Kendari (Antara) - Penetapan Kabupaten Konawe sebagai Kawasan Industri Pertambangan (KIP) oleh Pemerintah Pusat melalui Kementerian ESDM bertentangan dengan Rencana Tata Ruang Wilayah (RTRW) Provinsi Sultra.
"Dalam RTRW Provinsi Sultra, wilayah Konawe tidak masuk sebagai kawasan pertambangan, melainkan sebagai wilayah pengembangan tanaman pangan," kata Wakil Ketua DPRD Provinsi Sultra, Nursalam Lada di Kendari, Selasa.
Oleh karena itu, kata dia, Pemerintah Pusat perlu meninjau kembali penetapan tersebut sehingga peruntukan kawasan di daerah itu sesuai dengan RTRW yang sudah ada.
Menurut dia, aktivitas perusahaan tambang yang mengangkut material tambang berupa ore (tanah bercampur nikel) dari lokasi penambangan ke pusat industri di Konawe telah menimbulkan dampak sosial di tengah masyarakat Konawe.

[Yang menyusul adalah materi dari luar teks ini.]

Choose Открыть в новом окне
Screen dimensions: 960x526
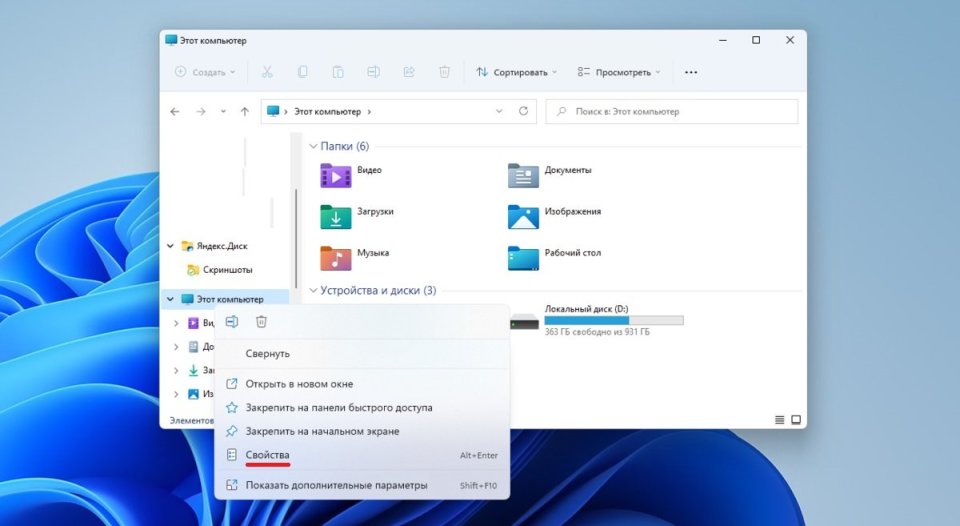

Masyarakat yang bermukim di sekitar kawasan industri tambang, terutama yang bermukim di sepanjang jalan yang dilalui mobil pengangkut material tambang, telah terganggu dengan polusi debu yang berterbangan dari bak mobil dan badan jalan saat dilewati mobil.
"Saya sudah banyak mendapat informasi dari masyarakat bahwa polusi debu dari aktivitas perusahaan tambang, terutama mobil pengangkut material tambang telah meresahkan masyarakat di Konawe," katanya.
Selain debu yang berterbangan dari bak mobil dan badan jalan mengotori rumah-rumah penduduk, juga telah menimbulkan penyakit ISPA bagi sebagian penduduk Konawe.
Bahkan di beberapa desa, kata dia, debu dari aktivitas perusahaan tambang telah mengganggu usaha pertanian dan pertambakan milik penduduk yang terletak di sepanjang jalan yang dilewati mobil pengangkut material tambang.
"Kita berharap pemerintah pusat dapat meninjau kembali keputusan penetapan Konawe sebagai Kawasan Industri Pertambangan Nikel di provinsi ini, sehingga berbagai dampak yang ditimbulkannya tidak terus merugikan penduduk," katanya.